= WHAT IS NEEDED =
In the records below, find the line containing "The height and" and transcribe it and every line after it exactly; leave the pictures out.

Data entries

══════════

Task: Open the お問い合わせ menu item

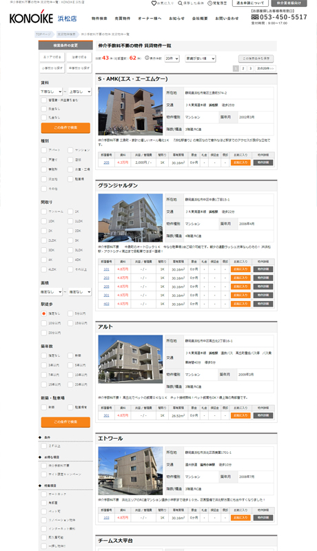Action: coord(227,19)
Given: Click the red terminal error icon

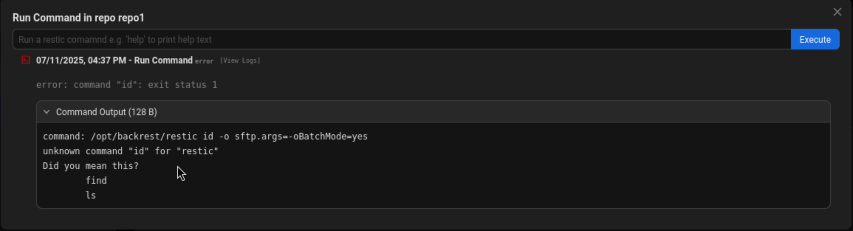Looking at the screenshot, I should 25,60.
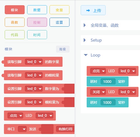This screenshot has width=140, height=137.
Task: Select the 控制 category
Action: tap(37, 22)
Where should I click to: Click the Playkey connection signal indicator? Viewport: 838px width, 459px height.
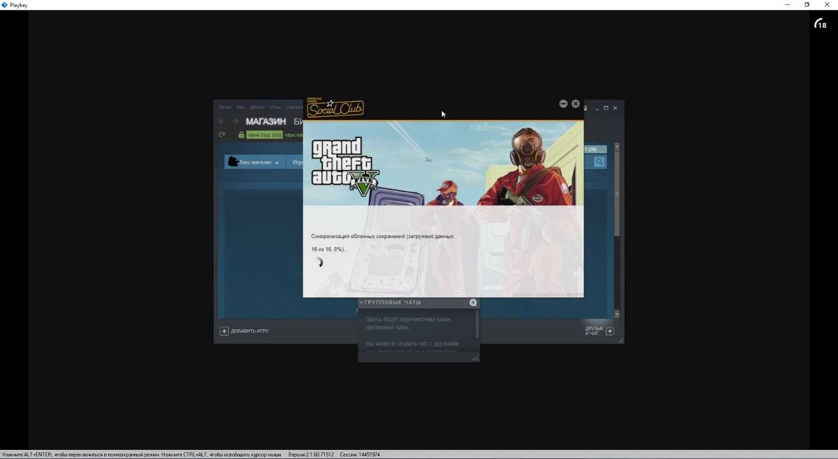820,23
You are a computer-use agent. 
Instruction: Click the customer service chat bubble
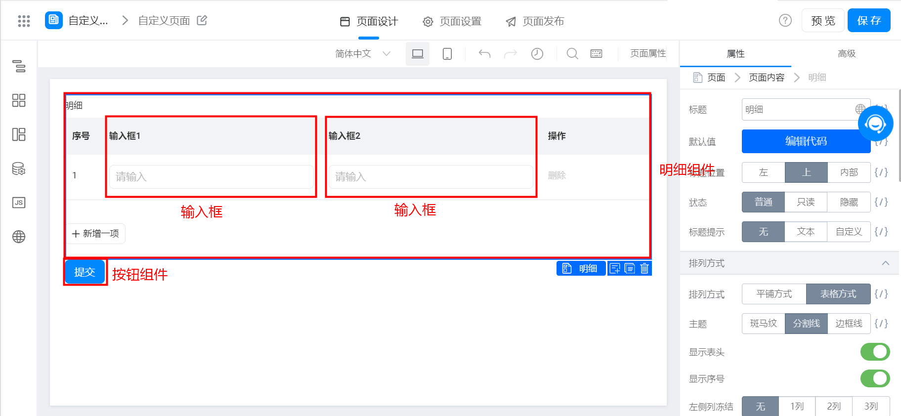(x=875, y=124)
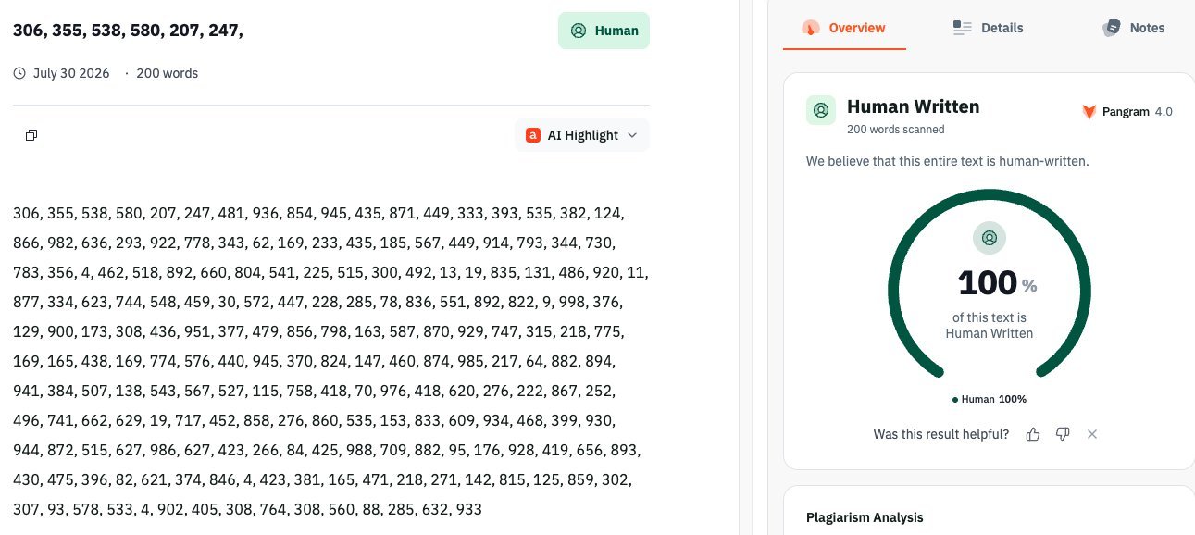This screenshot has width=1195, height=535.
Task: Click the green 100% circular gauge
Action: 989,283
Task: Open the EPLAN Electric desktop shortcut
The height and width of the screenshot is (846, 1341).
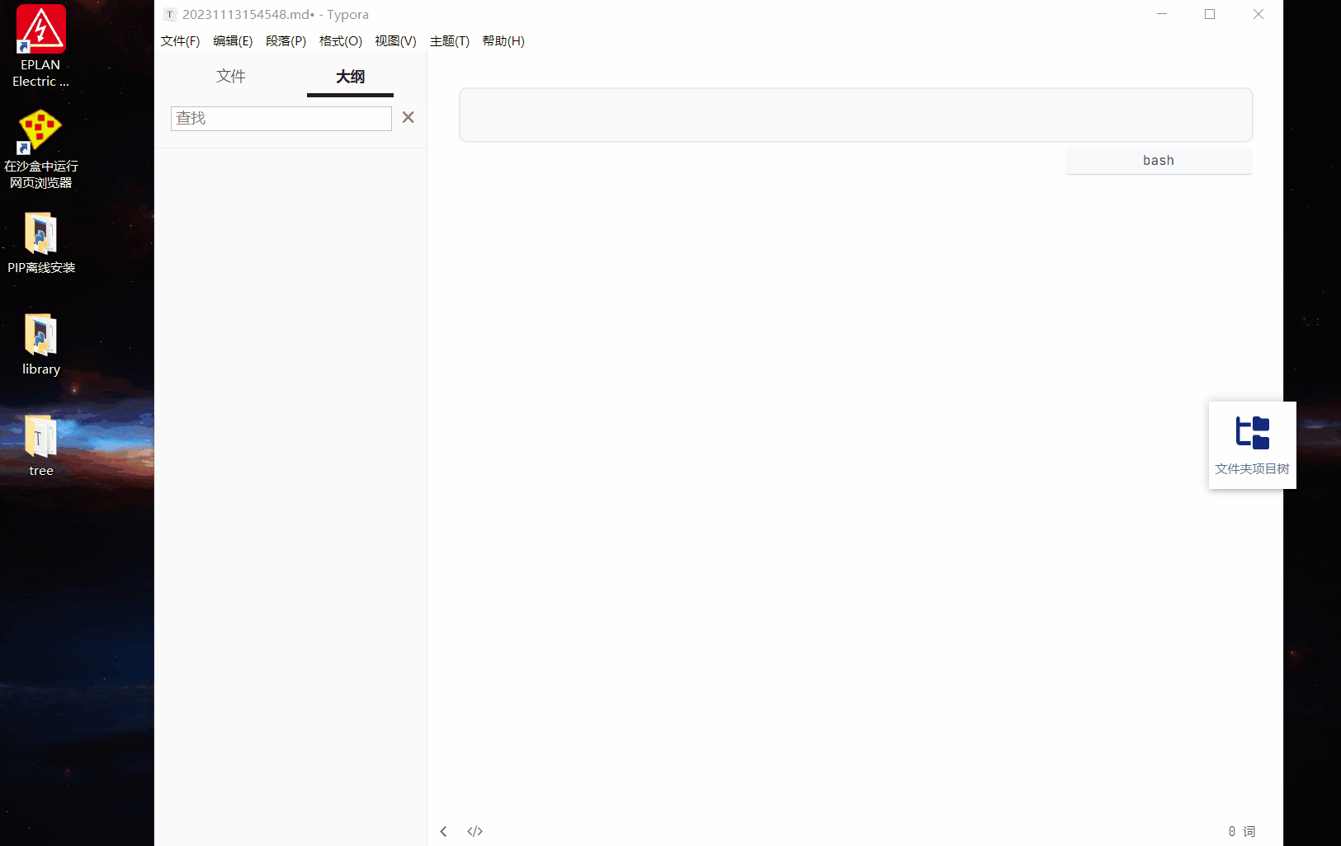Action: click(40, 47)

══════════

= RESPONSE TO THIS EXERCISE =
The height and width of the screenshot is (846, 1341).
Action: click(40, 47)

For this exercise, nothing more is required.